Diego no podía
dormir. El gato que vivía en su barriga
desde hacía años se agitaba
panza arriba y le
arañaba las paredes del estómago. Otras veces ronroneaba, satisfecho y feliz, y entonces
sentía que todo estaba bajo control, pero no era el caso. Se colocó
boca arriba con cuidado, procurando no irritar al gato
más de lo necesario, pero daba lo mismo, esa noche estaba
guerrero. Miró de soslayo y atisbó en la
oscuridad el perfil curvilíneo que reposaba a su lado. Berta dormía
profundamente, como quién no tiene un
gato sádico hibernando en su estómago, y eso le produjo una indignación sorda,
el convencimiento íntimo de que ya era imposible que fueran felices
al mismo tiempo,
como si la infelicidad fuera una pelota
que se pasaran el uno al otro cuando
estaba a punto de quemarles los dedos.
Los había buscado
por todas partes.
En todos los escenarios posibles. Claudia y él pasearon su amor en celo
por toda la casa, el amplio sofá de la galería acristalada, la encimera de mármol de Carrara de la
cocina, el baño del dormitorio, la cama en la que ahora su mujer dormía
tranquila el sueño
de los ignorantes…Nada. Eran enormes, pesados
y brillantes, la clase de pendientes que Berta consideraba vulgar y que a Claudia le parecía el colmo de la sofisticación. Consideraba poco probable
que Berta los hubiera
encontrado, no, era más bien imposible, no hubiera perdido
la oportunidad de ganar una nueva batalla,
de usar sus dotes
de negociadora para obtener una piscina más grande o adquirir un cuadro carísimo
que admiraría arrobada, rumiando
con los ojos enrojecidos la pena de la claudicación. Su incipiente carrera como bailarina frustrada para acompañar al marido inseguro
en su gira triunfal por el mundo.
Su grandeza puesta al servicio de las inseguridades de él, llevándole en bandeja de plata la cabeza amputada
de su temor al fracaso. ¿Entonces?. Tal vez los había encontrado Gladys,
la chica de la limpieza. Pero si había sido ella ¿por qué no le había dicho nada?, o a Berta…

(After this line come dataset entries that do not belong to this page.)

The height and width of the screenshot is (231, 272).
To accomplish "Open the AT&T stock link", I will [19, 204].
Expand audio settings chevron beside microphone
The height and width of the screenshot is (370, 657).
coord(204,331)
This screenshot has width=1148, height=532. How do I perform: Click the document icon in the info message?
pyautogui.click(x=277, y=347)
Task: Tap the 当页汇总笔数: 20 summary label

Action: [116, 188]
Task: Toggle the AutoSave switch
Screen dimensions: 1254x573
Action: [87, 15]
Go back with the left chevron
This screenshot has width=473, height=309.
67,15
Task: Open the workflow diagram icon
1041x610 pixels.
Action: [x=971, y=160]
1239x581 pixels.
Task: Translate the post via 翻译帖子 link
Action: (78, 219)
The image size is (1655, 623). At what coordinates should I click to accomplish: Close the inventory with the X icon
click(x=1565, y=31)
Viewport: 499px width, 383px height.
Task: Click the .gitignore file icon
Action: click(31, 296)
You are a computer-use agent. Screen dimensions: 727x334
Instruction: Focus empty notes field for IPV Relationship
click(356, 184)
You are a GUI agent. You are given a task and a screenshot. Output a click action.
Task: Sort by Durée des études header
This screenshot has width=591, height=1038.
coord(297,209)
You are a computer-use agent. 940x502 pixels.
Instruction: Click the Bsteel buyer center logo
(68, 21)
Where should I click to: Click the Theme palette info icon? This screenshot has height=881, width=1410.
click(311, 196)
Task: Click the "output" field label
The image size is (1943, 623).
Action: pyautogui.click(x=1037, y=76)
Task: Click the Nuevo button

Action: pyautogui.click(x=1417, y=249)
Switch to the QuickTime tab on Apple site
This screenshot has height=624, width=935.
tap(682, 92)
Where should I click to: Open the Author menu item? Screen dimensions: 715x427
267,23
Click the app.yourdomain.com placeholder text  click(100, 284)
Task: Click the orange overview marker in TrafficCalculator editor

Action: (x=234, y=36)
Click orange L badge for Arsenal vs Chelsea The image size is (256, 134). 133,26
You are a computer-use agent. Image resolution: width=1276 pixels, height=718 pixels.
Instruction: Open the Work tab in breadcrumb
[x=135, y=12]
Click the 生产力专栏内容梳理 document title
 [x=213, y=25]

De pronto se despertó agitado
y bañado en sudor. Debía haberse
quedado dormido mientras
rumiaba su inquietud. Seguía
preso de los efectos de aquella pesadilla rocambolesca, de manera
que no sabía muy bien si la pesadilla era la realidad
y la realidad un sueño.
Berta se había girado en la cama y le había
susurrado con su cara de pantera y los ojos verdes y brillantes “set y partido”
y había reído como una hiena. La noche anterior
bebió demasiado, atormentado por los resultados infructuosos de su búsqueda. Recordó que Berta estaba más tranquila que nunca, serena,
casi radiante, parecía
una pantera de piel lustrosa
y brillante, después de haber devorado
a una gacela indefensa. Una gata negra grande y satisfecha, ronroneando
junto a la chimenea con los ojos entrecerrados. Casi la amó de nuevo.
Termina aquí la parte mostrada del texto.